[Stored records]
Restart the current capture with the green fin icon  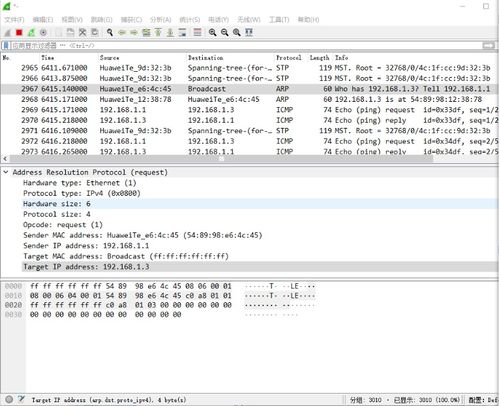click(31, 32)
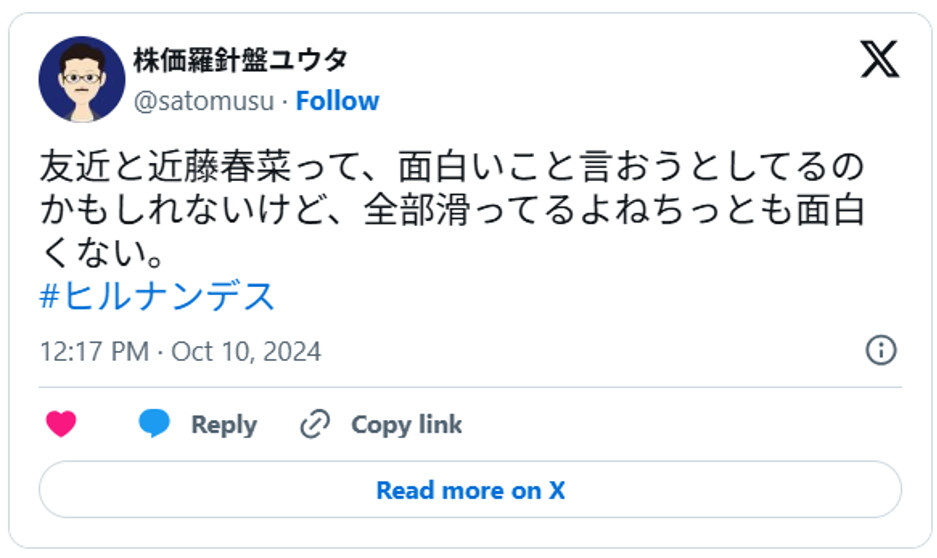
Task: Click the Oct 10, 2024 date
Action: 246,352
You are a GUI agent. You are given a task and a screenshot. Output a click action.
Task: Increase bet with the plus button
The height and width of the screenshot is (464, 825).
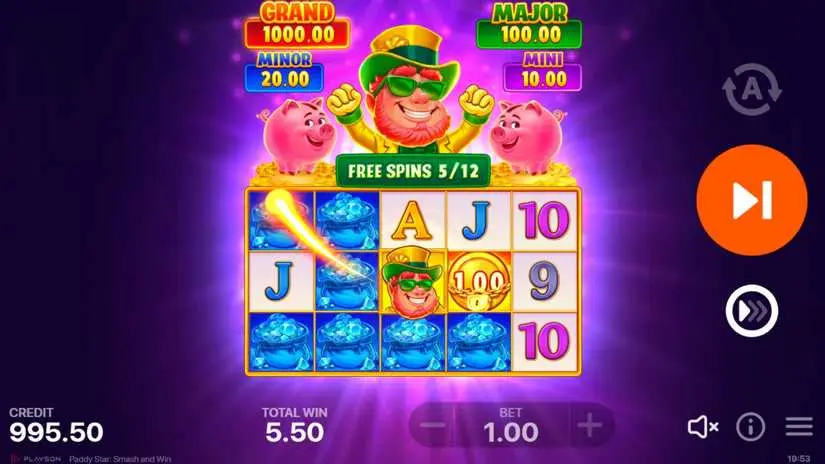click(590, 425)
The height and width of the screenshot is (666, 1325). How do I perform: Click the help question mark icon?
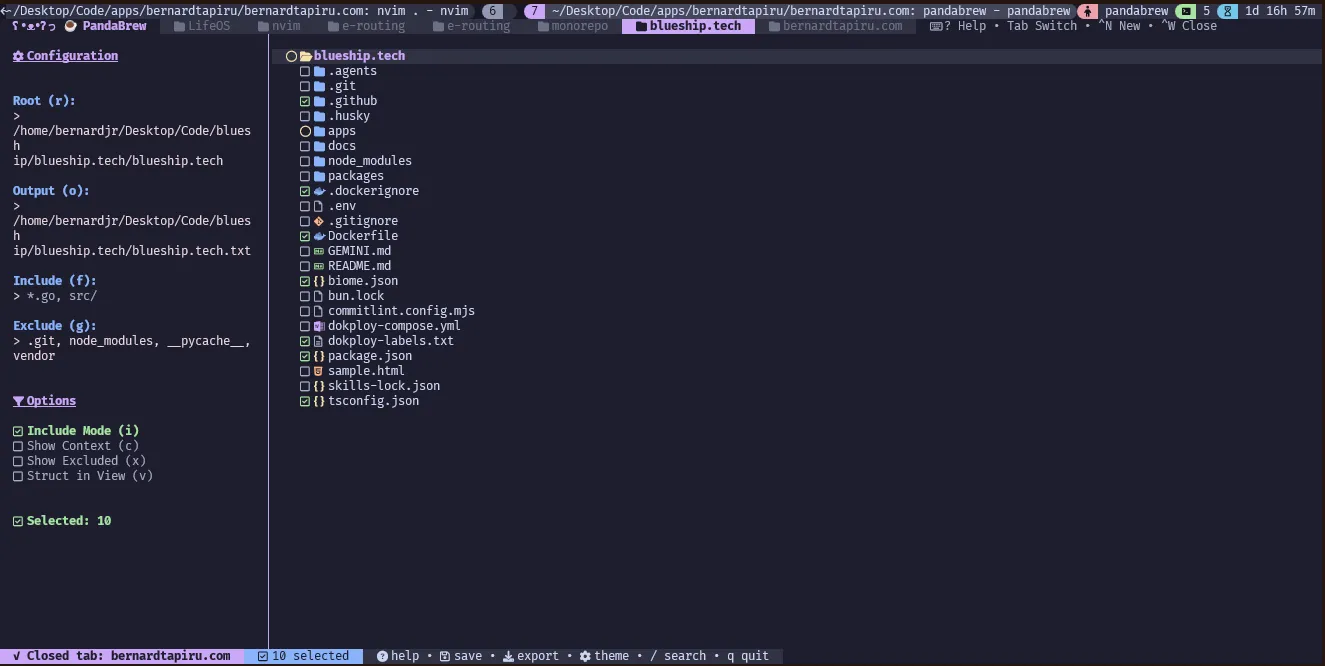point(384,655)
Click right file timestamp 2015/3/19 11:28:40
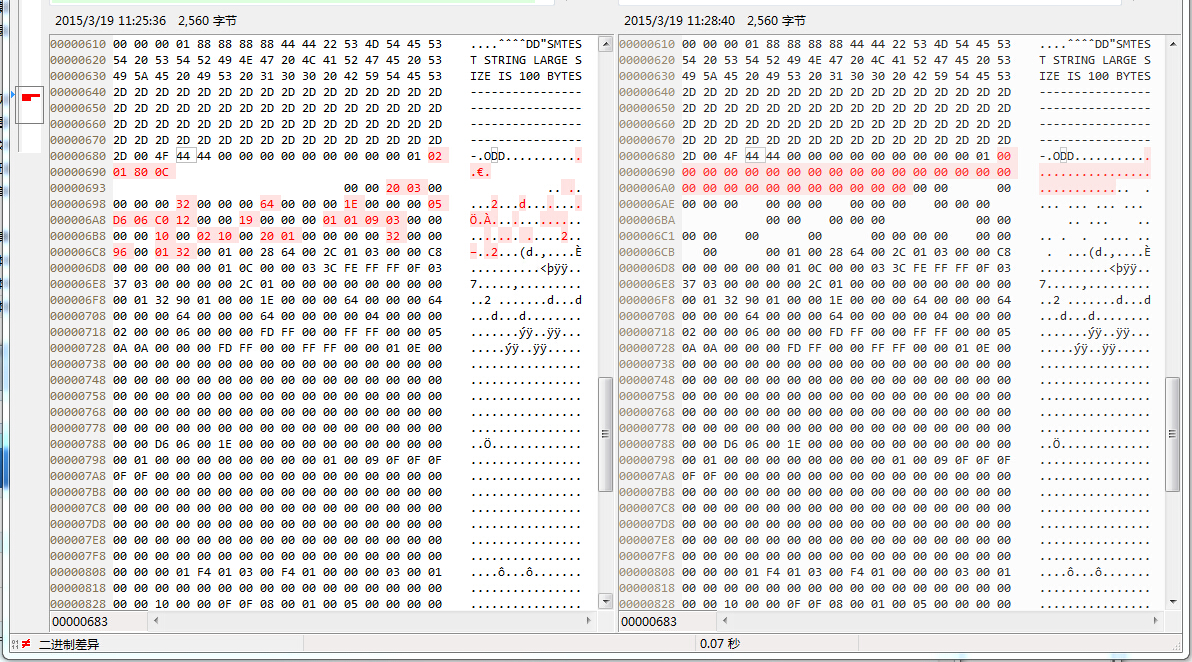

## Task prompt
The expected output is an exact retyping of the lines from the line with "The height and width of the screenshot is (666, 1325)." through the last line of the data, with both ends kept and the pictures dropped.

## Written answer
The height and width of the screenshot is (666, 1325). How do I perform: Click the help question mark icon?
point(384,655)
Click right file timestamp 2015/3/19 11:28:40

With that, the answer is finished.